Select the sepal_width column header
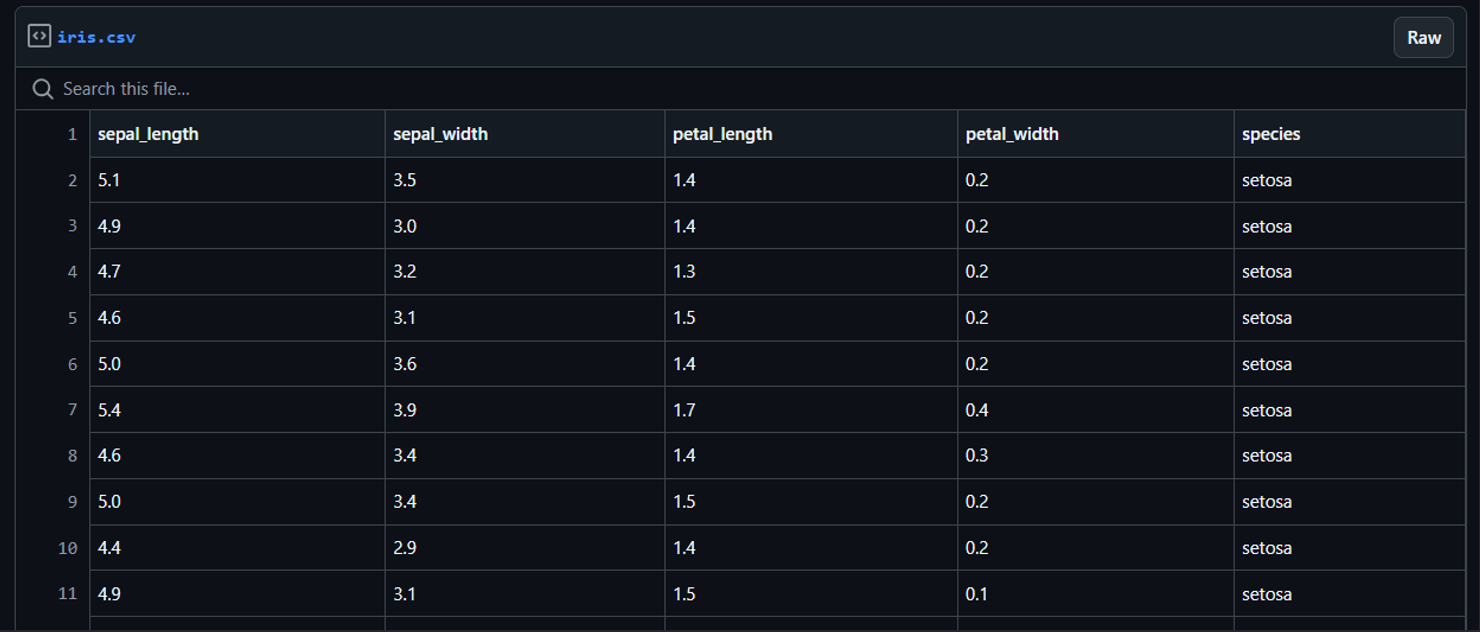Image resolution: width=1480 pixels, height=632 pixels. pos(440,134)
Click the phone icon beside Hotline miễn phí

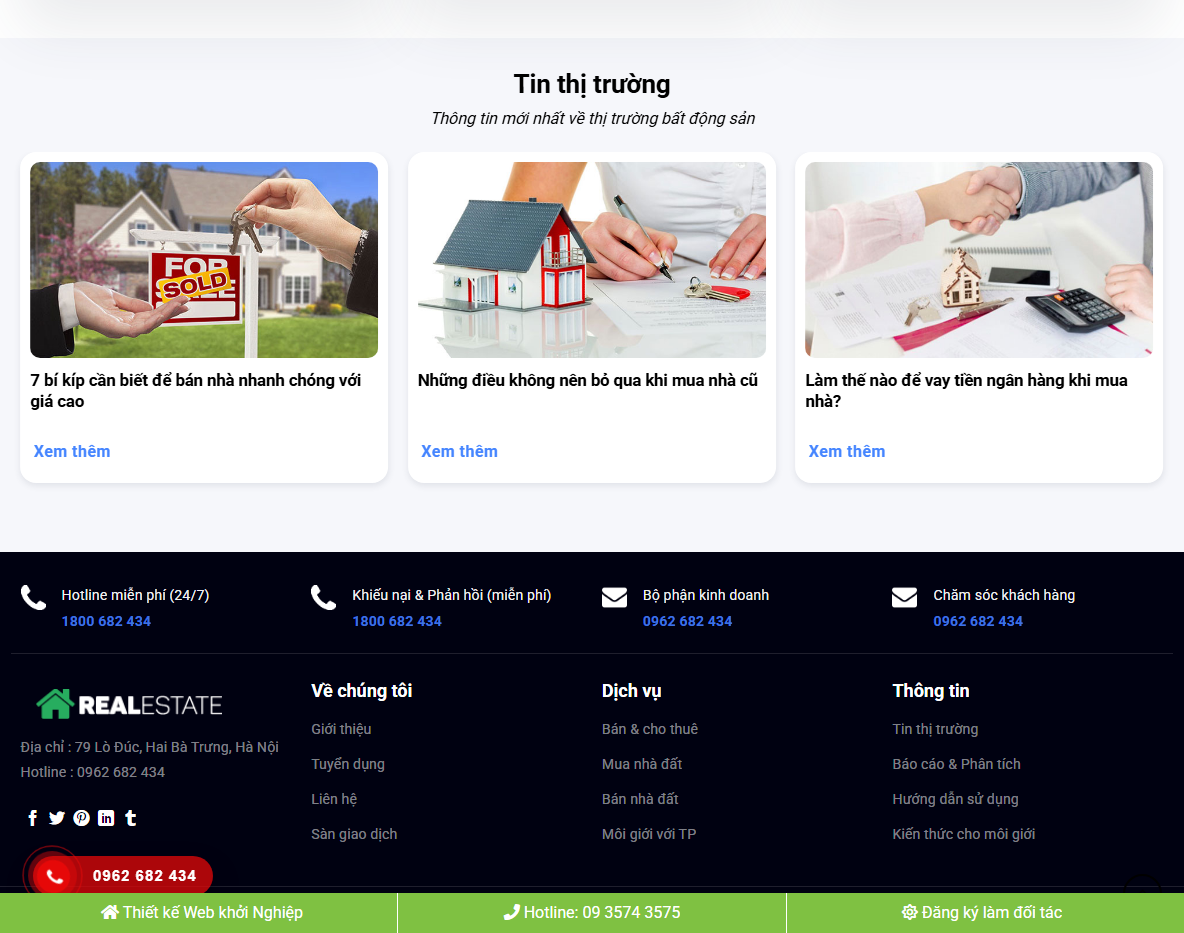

------------------------------------

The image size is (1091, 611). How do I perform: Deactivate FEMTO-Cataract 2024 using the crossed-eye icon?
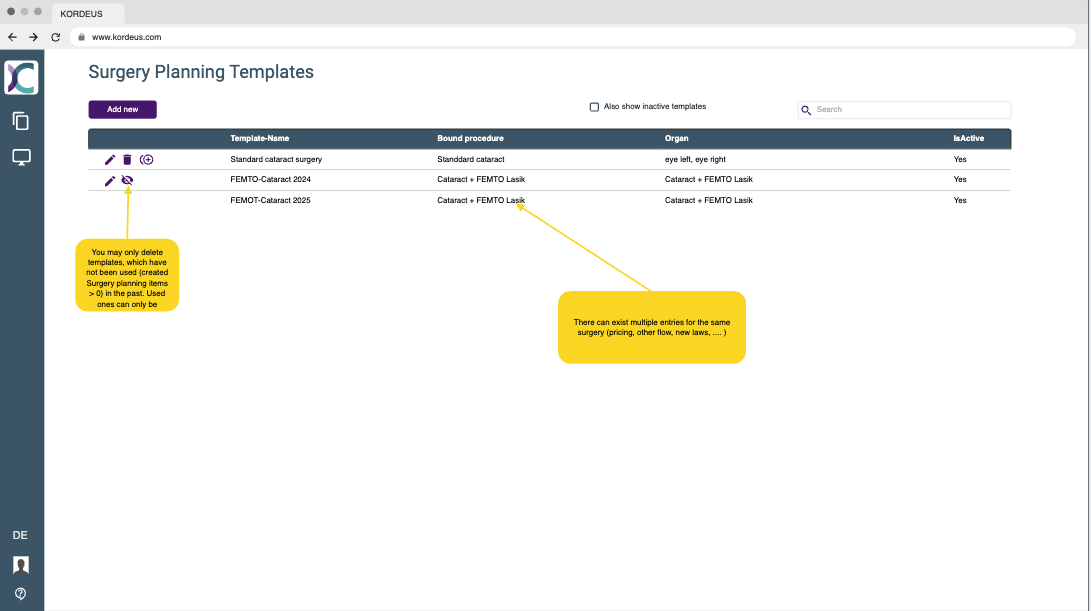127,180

------------------------------------

GIVEN REQUEST — Copy out, word for word, the lines of the entries above between the line holding "Select the sepal_width column header" and the line holding "Click the phone icon beside Hotline miễn phí", inclusive. Leave the pictures out of the answer.

FULL SOLUTION —
Select the sepal_width column header
Image resolution: width=1480 pixels, height=632 pixels. pos(440,134)
Click the phone icon beside Hotline miễn phí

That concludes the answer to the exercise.